Reply To: Quarter 2 1st April 2024 – News and updates

#270794
Rene
Participant

    Unfortunately there will be no ICE vehicles at some point and currently the only real alternative is EV’s

    With the delayed deadlines, the exceptionally slow take up of EVs amongst private buyers, and the fact that the average age of cars on our roads is 9 years old, the situation that you describe is at least 25 years away. That’s 8 or 9 Motability leases away!

    that’s wrong, once the dead line passes in 11 years there will be no NEW ICE as stated above. however anything could happen

    It wasn’t long ago, the ban was 6/7 years away and now its 11yrs. No one here today will know what’s going to happen in 10 or more years time!

    Do people realise that while the 100% ban of new ICE vehicles got delayed by 5 years, the required sales quota has in fact barely slowed down? To point out the incredibly obvious (to anyone with even just a marginal understanding of the matter), here are the numbers.

    This year, 22% of all cars have to be electric.
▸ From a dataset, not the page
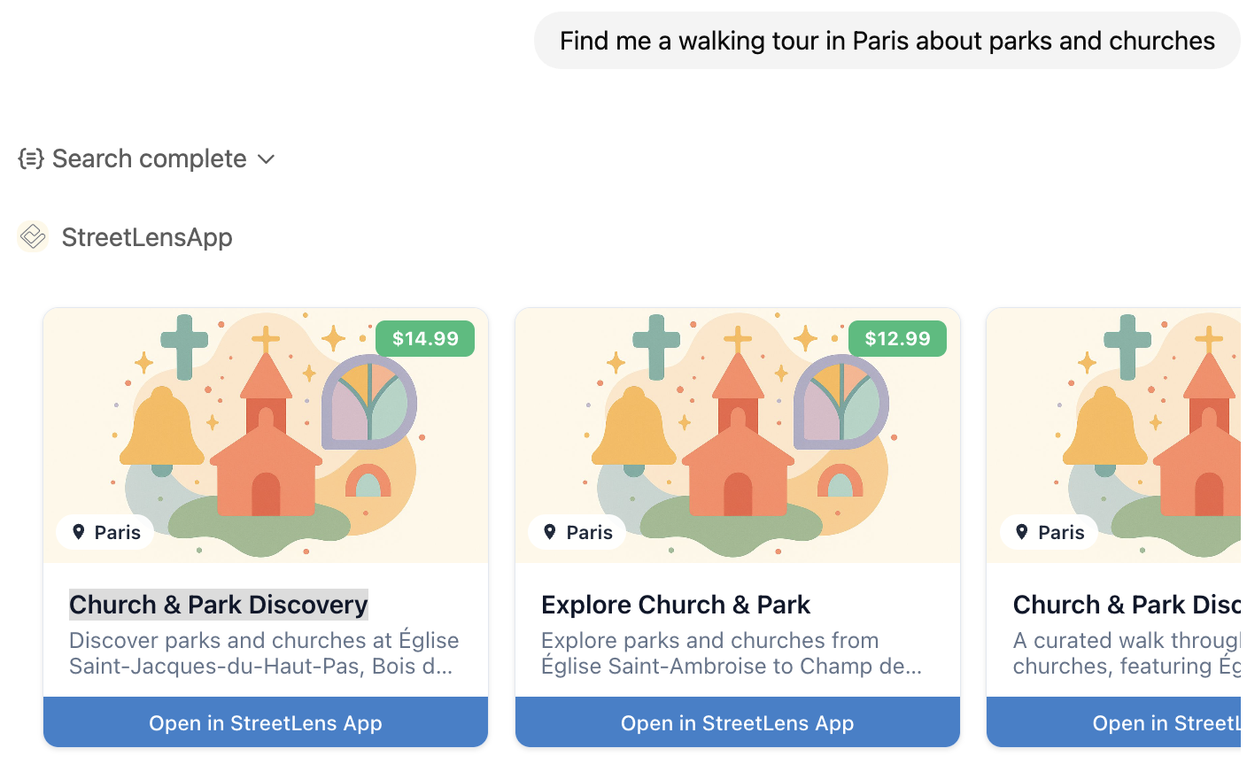
Task: Click the curly-brace search status icon
Action: [31, 159]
Next year, it’s 28%. 2026: 33%.

    In 2030: instead of the former 100% of all sales, it’s now 80%. And you bet any penny you got that these ICE cars will NOT be your bread and butter vehicles, but the ones that make the most money. Bentley GTs, anything that has 8, 10, 12 or more cylinders. Proper expensive cars.

    For you and me, the deadline absolutely is still 2030.

    Again. From 2030 to 2035 the required quota rises from 80% to 100%. 20% in 5 years. From 2025 to 2030 the quota rises from 28% to 80%. 52% in 5 years.

    Those 5 years absolutely make zero difference to any of us. The 20% ICE cars they’re allowed to sell in 2030 to 2035 will be cars with a base sticker price of at least £70.000 for a base model, because that’s where they make most of their money.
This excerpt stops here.